I had a functioning VMWare fusion 3.1.2 Windows 7 x64 VM, and it broke. Originally partition structure was
OSX - 130G
BOOTCAMP 130G
LinuxBoot 1G
Ubuntu ~100G
Test ~50G
Test ~50G
Swap ~4G
I deleted Ubuntu, the tests, and the swap and created one partiion in its place (for LVM2). Booting back to OSX, vmware did not boot windows. Deleted Bootcamp VM, folder, helper vm... nadda. Removed VMWare, reinstalled after manually removing any instance of VMware in /library ~/library... nadda. No matter what I do, the VM only boots to the pxe boot screen and doesn't find the drive. This worked before and the windows/osx partitions should be untouched by my recent change.
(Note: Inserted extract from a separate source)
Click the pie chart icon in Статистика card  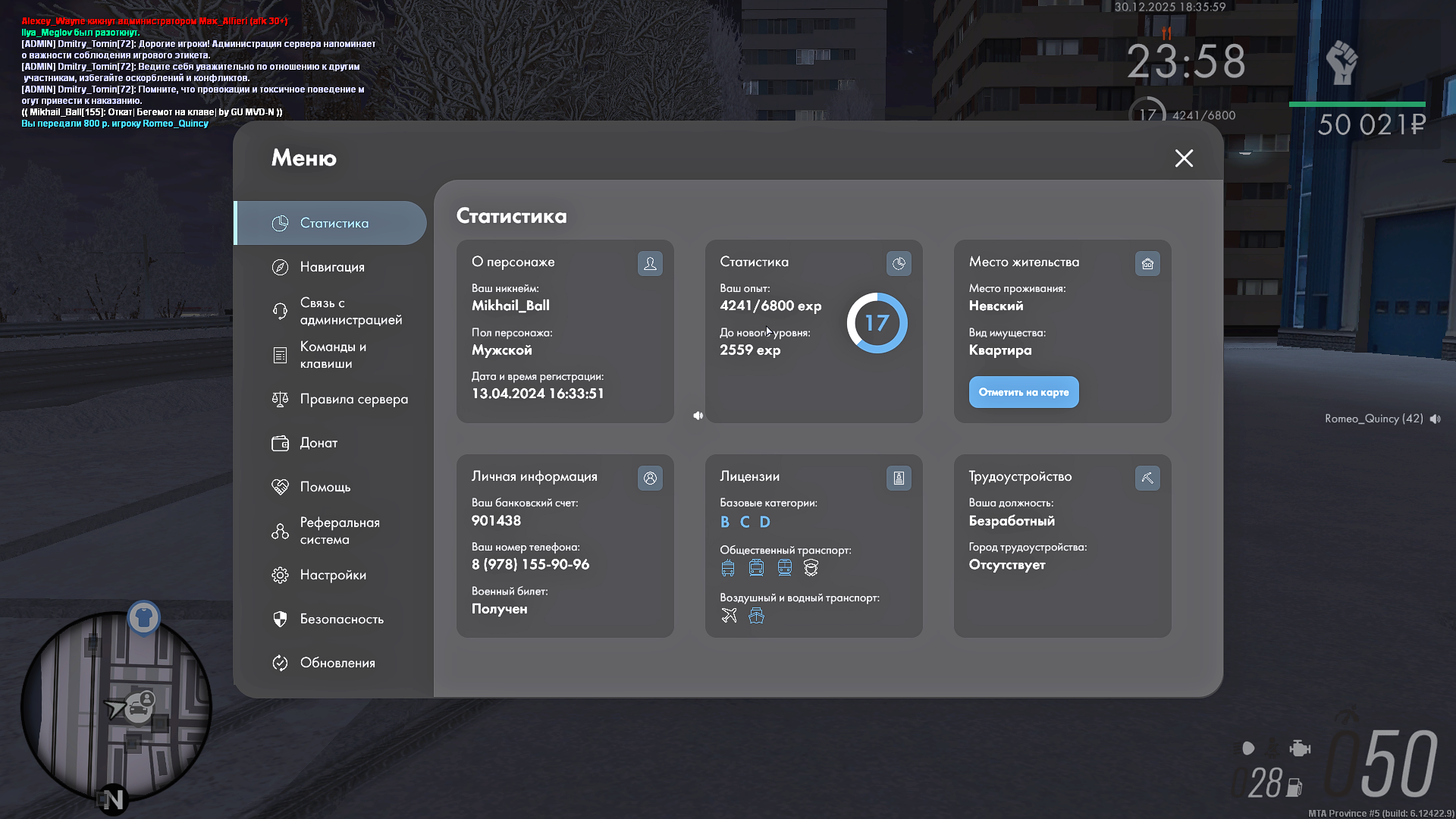(x=899, y=264)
FYI, all three OS's boot without error via rEFIt.
What is wrong here??
Also worth noting, Windows will chainload fine from Grub2 on the linux partition
do you have a vmx and a vmdk for the bootcamp VM ?
Yup. And they seem in order. They are entirely created by VMWare... I tried making one to boot linux and editing by hand but that crashed out VMWare... only change in that case was ide0:0 true (or whatever) and pointing it to a vmware-rawdisccreater generated file.
The only thing I can think happened is the partition structure that gparted applied is in some way not agreeable to OSX/VMWare... diskutil in OSX doesn't let me alter anything
can you attach both files so I can check them ?
both look ok to me - can you rule out any permissio n issues ?
And here is some, perhaps, useful info:
does a start of the bootcamp VM create a new vmware.log ? - if yes - lets see it
On a side note, how do I make GPT identify disk0s4 as the ext partition that it is and not as MS stuff?
try to add this line to the vmx-file
mainMem.bug178871.disableWorkaround = "TRUE"
No change
SGMAC: opening 'cdrom0'
SGMAC: Failed to obtain exclusive access: The media is still mounted. (0xe00002d5)
try without cdrom assigned to the VM
Attempted boot with no usb/network/soundcard/serial/cdrom. Same result
Was able to get Ubuntu booted from within a VM under OSX. Involves custom raw disk file assembled from the native GPT sectors so that the VM see's the GPT/EFI and can get to the 5th partition, as well as see what type of partition the 4th was (in my case, as it was only tagged as ext4 in gpt, as I understand it)
Problem has been solved. At some point during the course of the linux changes the 4th partition was marked as bootable (leaving windows MBR partition not marked as bootable.) despite having a valid bootloader windows couldn't boot from vmware. I marked the 3rd (windows) partition as bootable in the MBR, and reverted the linux VM to be GPT aware as outlined above via a hand-crafted linux-pt.vmdk file. The Linux VM boots at this point. Recreating the Windows VM so that Fusion re-ripped the MBR off the physical hard disk to place in the Boot Camp-pt.vmdk file now results in a bootable windows VM. Horray!
In summary and as I understand it, Windows MUST reside in partitions 2, 3, or 4 (EFI is part 1), as it must boot from MBR unless you have x64 Vista, 7, 2003 or 2008. Even these will not boot via GPT within VMWare as VMware emulates a BIOS, and they are only GPT capable when EFI booted. All other VM's can reside where-ever they wish if you do the GPT table trickery described above.
*** VMware enhancement... please make EFI VM's an option?
Thank you continuum for all your assistance!!!